## Sección del documento:
De pequeños, vuestra madre a veces os ataba una cinta al brazo o en el pelo. El color blanco debía recordaros, después de cometer una falta, la inocencia y la pureza. Yo creía que a vuestra edad, la virtud y la rectitud habrían llenado vuestros corazones, lo suficiente para dispensaros de estos recordatorios. Pero estaba equivocado. Mañana, después de que os purifiquéis mediante el castigo, vuestra madre os atará una cinta blanca que llevaréis hasta que vuestro comportamiento nos permita volver a confiar en vosotros.
Este diálogo es del pastor del pequeño pueblo de Alemania del norte en las vísperas de la Primera Guerra Mundial, lugar endogámico donde transcurre el film. Y como tal, da sentido al título del largometraje. Película ganadora de la Palma de Oro y del premio Fipresci en el Festival de Cannes y nominada con cuatros premios en la 22° edición de los European Film Awards, nos llega uno de los films más importantes del año. En España pudo verse por primera vez en el festival de San Sebastián y nosotros la vimos en la clausura del Festival de Cine Negro de Manresa.

## Extracto de datos:
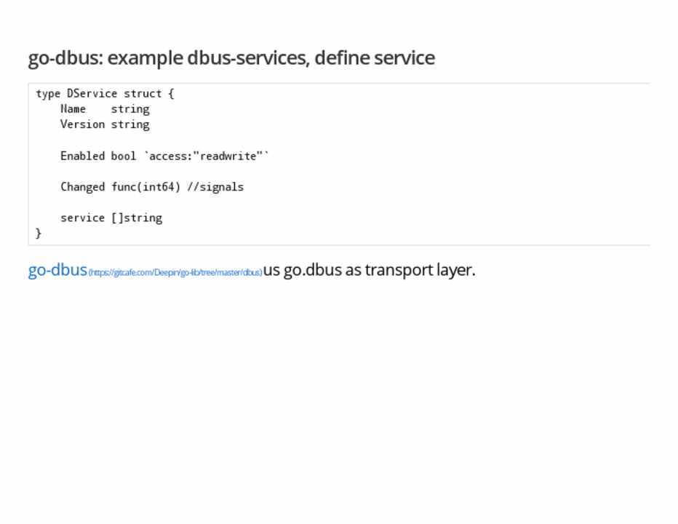Click the DService type name in code
Image resolution: width=678 pixels, height=524 pixels.
[92, 94]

## Por hacer:
Prolonga la reseña de la película ambientada en un pueblo del norte de Alemania a partir de su última frase.

## Respuesta al ejercicio:
Michael Haneke comenta que ha necesitado diez años para levantar este proyecto. Una realización en la que por primera vez, para combatir la represión de la memoria, vuelve su vista al pasado, al inicio del siglo XX, para indagar en las raíces culturales y sociales que empujaron al pueblo alemán a abocarse al fascismo. Los jóvenes de esta (¿apacible?) localidad serán los nazis del futuro. Si en Caché (2005), Haneke pedía responsabilidades al burgués Georges Lauren (Daniel Auteuil) por una acción que realizó siendo niño, aquí indaga en los mecanismos de interiorización del odio y la violencia en la infancia.
Así, seremos testigos de cómo el rencor y la agresión, como manifestación visible y externa, se enquistan en la comunidad como una carcoma que devora, fagocitando la humanidad de unos seres aprisionados entre una férrea jerarquía de poder, mediada por el barón y la Iglesia.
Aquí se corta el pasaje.